Are Roma digital citizens?

Digital citizenship principles must help Roma communities and Roma students, as well as other disadvantaged groups, to quickly mitigate knowledge and skill gaps of utilising the online sphere, as well as to define the appropriate and responsible use of technology among the users. The Roma are left out as digital citizens and cannot benefit from the simple values of digital citizenship based on respect, education, and protection. Policymakers, stakeholders and authorities must be more aware of their responsibility to take into account the interests of the Roma.

A continuous evaluation on local/national and transnational levels constitutes an important element in this process, as we believe that a critical self-reflection of practices, successes, as well as of failures can contribute to the improvement of the work that is being done. Also, research on digital inclusion that focuses on vulnerable groups can show that social exclusion also leads to digital exclusion.

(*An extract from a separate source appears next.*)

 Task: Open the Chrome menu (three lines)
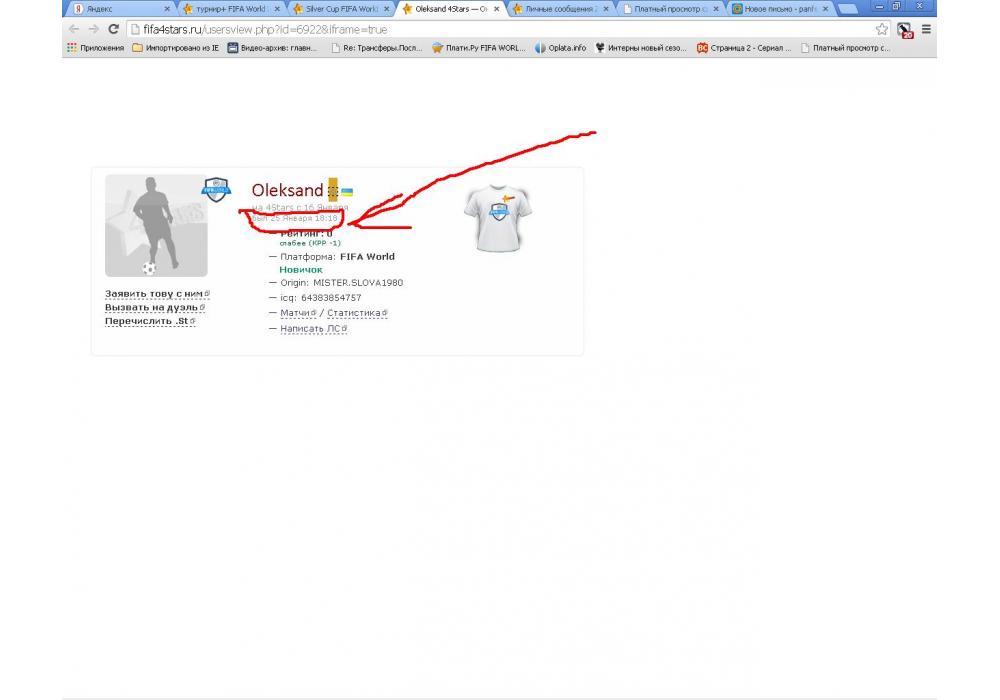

Finally, most issues relating to quality and inclusiveness or education, including discrimination, segregation, and bullying – do not disappear if schooling is moved online. If anything, in addition to the digital divide, online education had the potential to exacerbate it, in the less controlled online environment, where cyberbullying and online hate speech flourish unchecked.

Possible ways forward

  • Curb the digital divide, which is a dire reality particularly in poor, segregated Roma communities, by improving their access to a) infrastructure (internet coverage, internet subscription, electricity); b) equipment (PCs, tablets, smartphones etc) and c) knowledge (digital skills). Begin by providing basic literacy and numeracy skills where required. Develop and utilise easy language and intense visual aid to reflect the needs of families often under-educated due to their social status to enable better transition to the online sphere.
  • Render (digital) education more inclusive: Fight discrimination and particularly antigypsyism in all its forms, including institutionalised discrimination (displayed by public and private institutions) and public discourse (such as the media, but also bullying and cyberbullying in educational settings). Provide information in minority languages, as well as majority language classes. Promote higher awareness of national equality bodies and other relevant state institutions on the prevalence and impact of antigypsyist hate speech online, leading to better programmes targeting antigypsyism. Support more positive narratives promoted by young people online to counter antigypsyist hate speech.
  • Remove all financial and non-financial barriers to (online) education, particularly for key disadvantaged groups such as the Roma, and support leaners and their families in a comprehensive way, combining adequate income support schemes (including housing and utilities subsidies, educational subsidies etc) and provision of accessible, affordable, quality public services (including housing, transport, digital services etc). Support better data collection on hate crime and hate speech disaggregated by ethnicity and gender, to allow analysis of trends by Member States.